* **INPUT DATA**
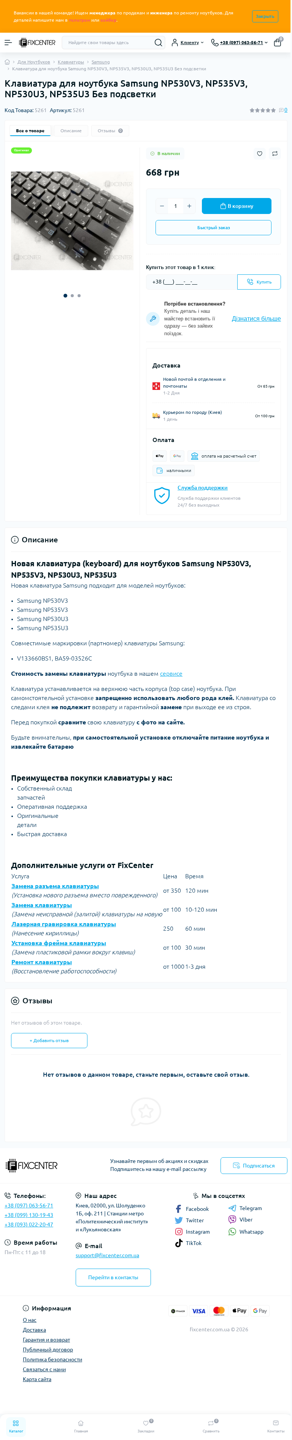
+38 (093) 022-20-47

...

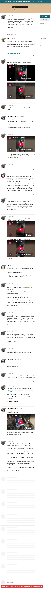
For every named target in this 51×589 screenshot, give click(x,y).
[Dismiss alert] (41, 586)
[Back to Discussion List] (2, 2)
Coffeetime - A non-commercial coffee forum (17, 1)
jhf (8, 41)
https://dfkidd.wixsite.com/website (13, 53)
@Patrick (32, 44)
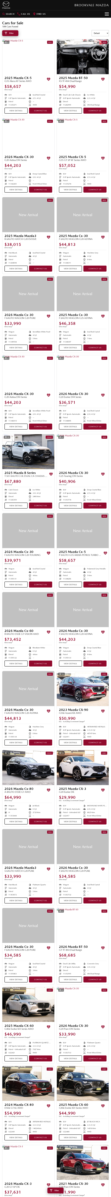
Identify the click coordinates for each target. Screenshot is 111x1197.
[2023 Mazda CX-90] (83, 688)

* **WHAT IS NEEDED**
Copy out the data word for word, everything from the line with "[Back to Discussion List] (2, 2)" down to the line with "[2023 Mazda CX-90] (83, 688)", both included. Leave the pictures out of your answer.

* **RESULT OF THE TASK**
[Back to Discussion List] (2, 2)
Coffeetime - A non-commercial coffee forum (17, 1)
jhf (8, 41)
https://dfkidd.wixsite.com/website (13, 53)
@Patrick (32, 44)
Identify the click coordinates for each target. Screenshot is 111x1197.
[2023 Mazda CX-90] (83, 688)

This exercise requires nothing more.